Cardiology in the Young

Brief Reports

Novel frameshift mutation in Troponin C (TNNC1) associated with hypertrophic cardiomyopathy and sudden death

Wendy K. Chunga1 c1, Carrie Kitnera2 and Barry J. Marona2

a1 Departments of Pediatrics and Medicine, Columbia University Medical Center, New York

a2 Hypertrophic Cardiomyopathy Center, Minneapolis Heart Institute Foundation, Minneapolis, United States of America

Abstract

Purpose Hypertrophic cardiomyopathy is the most common cause of sudden death in young people, including trained athletes, and is caused by mutations in genes encoding proteins of the cardiac sarcomere. Mutations in the Troponin C gene (TNNC1) are a rare genetic cause of hypertrophic cardiomyopathy. We describe a novel type of mutation (c.363dupG) in Troponin C, a rare form of hypertrophic cardiomyopathy.

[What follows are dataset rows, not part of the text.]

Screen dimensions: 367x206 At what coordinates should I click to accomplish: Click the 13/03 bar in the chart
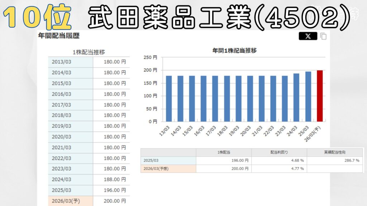tap(169, 98)
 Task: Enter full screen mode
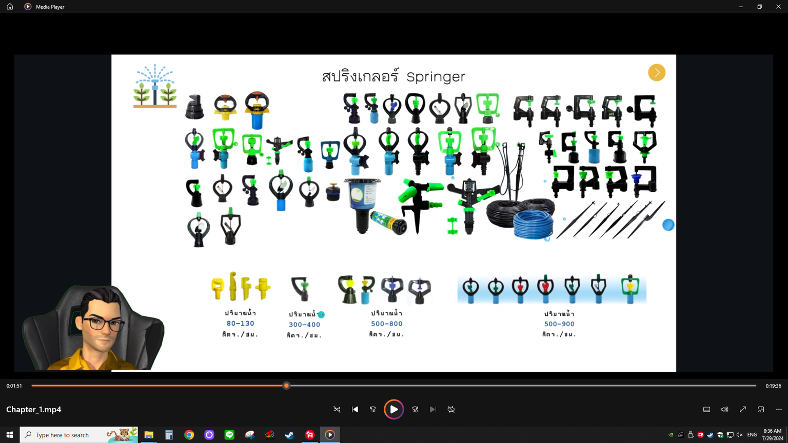742,409
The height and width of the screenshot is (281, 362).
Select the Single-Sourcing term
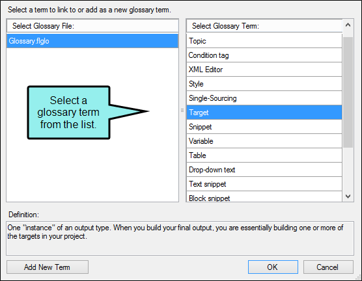(264, 98)
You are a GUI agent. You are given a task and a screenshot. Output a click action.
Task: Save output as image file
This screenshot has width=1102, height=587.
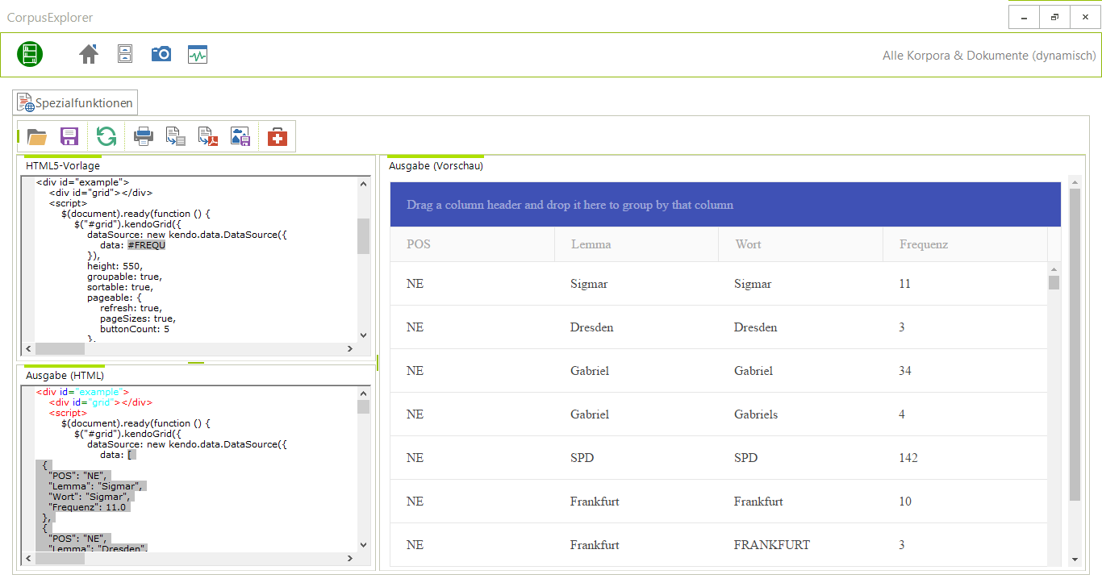pos(240,136)
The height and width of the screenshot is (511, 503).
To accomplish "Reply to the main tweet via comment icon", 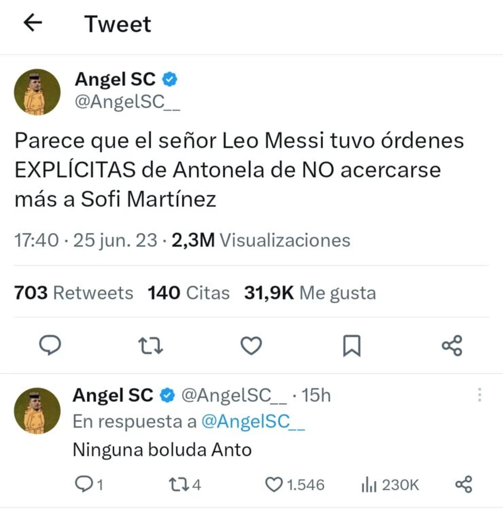I will tap(50, 346).
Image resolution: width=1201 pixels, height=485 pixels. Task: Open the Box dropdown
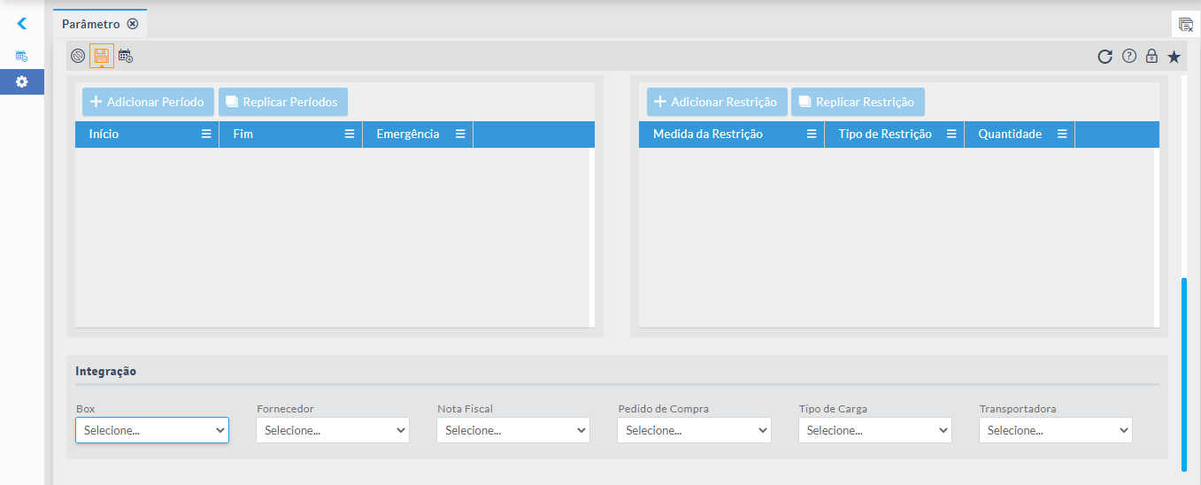[152, 430]
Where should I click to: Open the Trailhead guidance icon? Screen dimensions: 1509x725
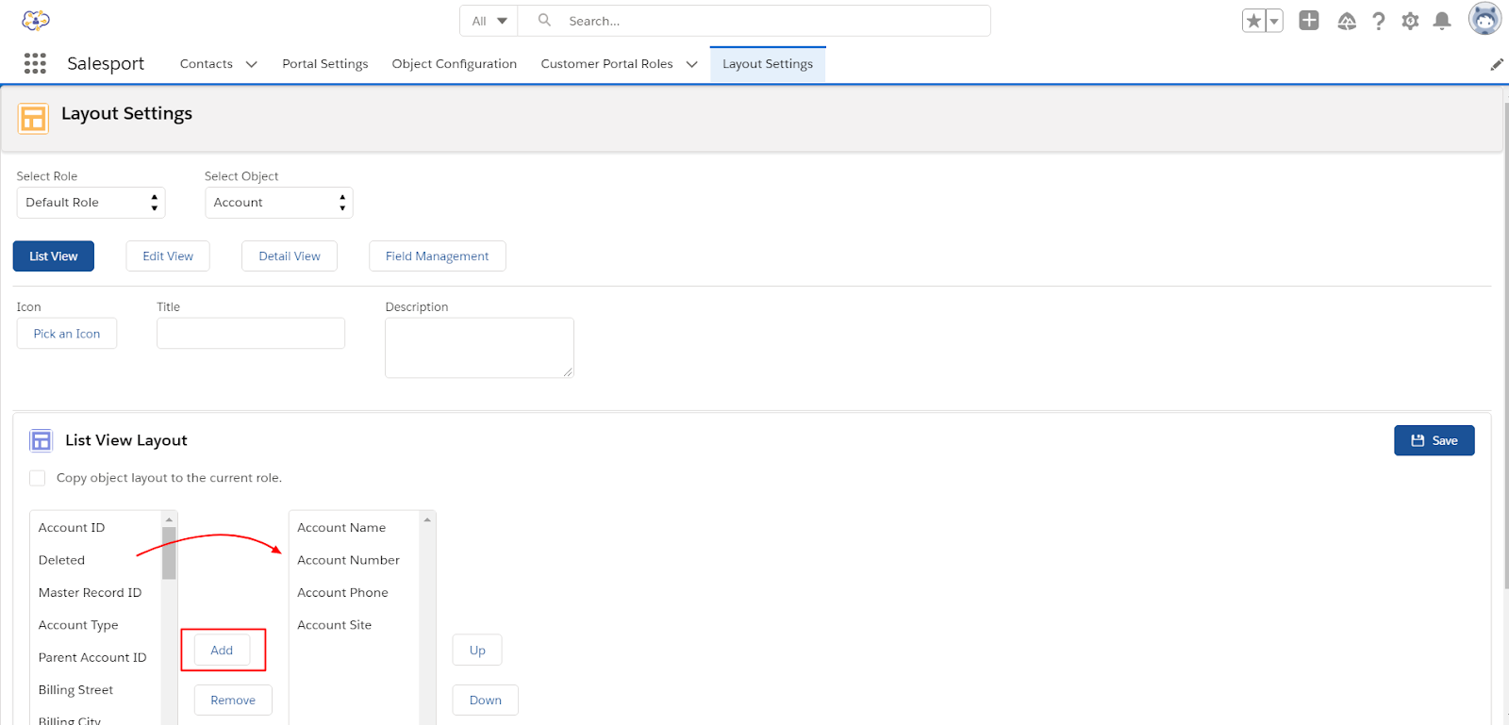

Methods A family in which a 19-year-old asymptomatic male died of sudden cardiac death due to hypertrophic cardiomyopathy was genetically studied by sequencing 17 genes associated with hypertrophic cardiomyopathy or its phenocopies.

Results A c.363dupG mutation in Troponin C was identified, and tested across the family.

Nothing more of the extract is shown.